With the site reduced there is a focus of how from a vechicular and pedestrian standpoint one accesses the site and why would you do this to begin with.

By switching the position of the transit and the grocery (market) in the original parti to locate the transit in the center, a reason for crossing the site is created. Additionally the market becomes referential not just to the site, but to the community & neighborhood beyond.



Shown with more detail the following sketch illustrates how and where the transit links to the rail viaduct above and crosses the site diagonally to thrust pedestrian traffic deep into the center of the site.



By sliding in at an angle odd shaped pockets occur between the buildings (none too large - deliberately) which can serve as a focus of human gathering or can be utilized for outdoor market space.

2009-03-21

One decision forces another:

After examining the parti scheme, and working in the sketch of the section, these two things did not reconcile with one another when I tried to hardline the stie.

The reality is that with ANY sort of vehicular traffic on the site, with any loading and unloading, and with any sort of scheme which allows for even a slight bend in the curtain wall, I need more width than I am showing.
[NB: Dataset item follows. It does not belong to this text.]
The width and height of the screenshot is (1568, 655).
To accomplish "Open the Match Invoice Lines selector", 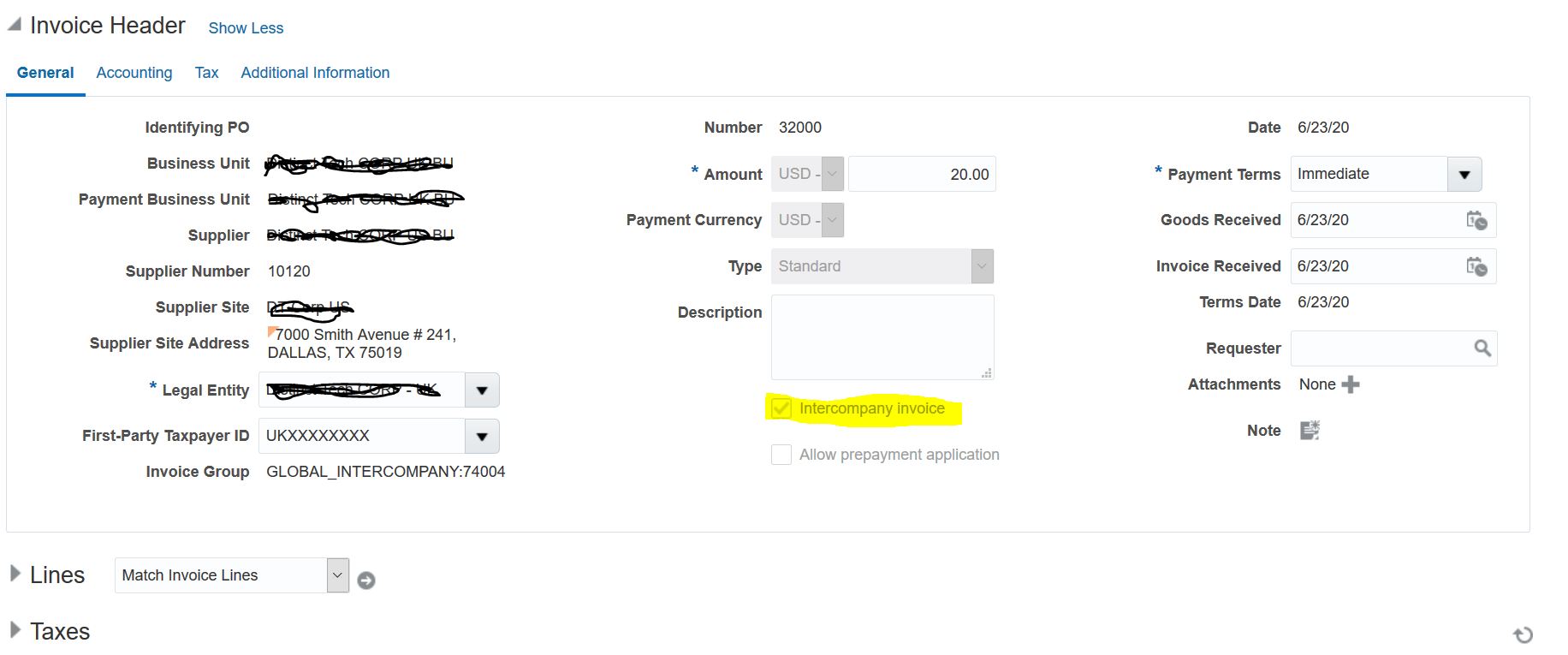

Where this becomes a problem is that in order to make a coherent scheme, I need to take the whole block.

To really re-connect this neighborhood with the downtown, I need to be able to force people thru this block and across it diagonally, at least with the buildings and at a pedestrian level, I am not suggesting cutting across with a road.

So: Now I have too much width and need to turn the housing blocks 90 degrees so that I can take up some more width and I don't have a huge plaza inbetween.

Working on some sketches / drawings, but its taking a while to get them right.

2009-03-19

Elsewhere in Columbus - Gay and 5th

Two very different approaches to housing, incedentially they are adjacent to one another.
The more planar-modern one is on 5th Avenue facing East, the more "traditional" development is on Gay Street with the courtyard facing South.

Framing a courtyard space:

Hiding their garages (quite effectively) unitl you get to the alley where these are hidden you don't notice them.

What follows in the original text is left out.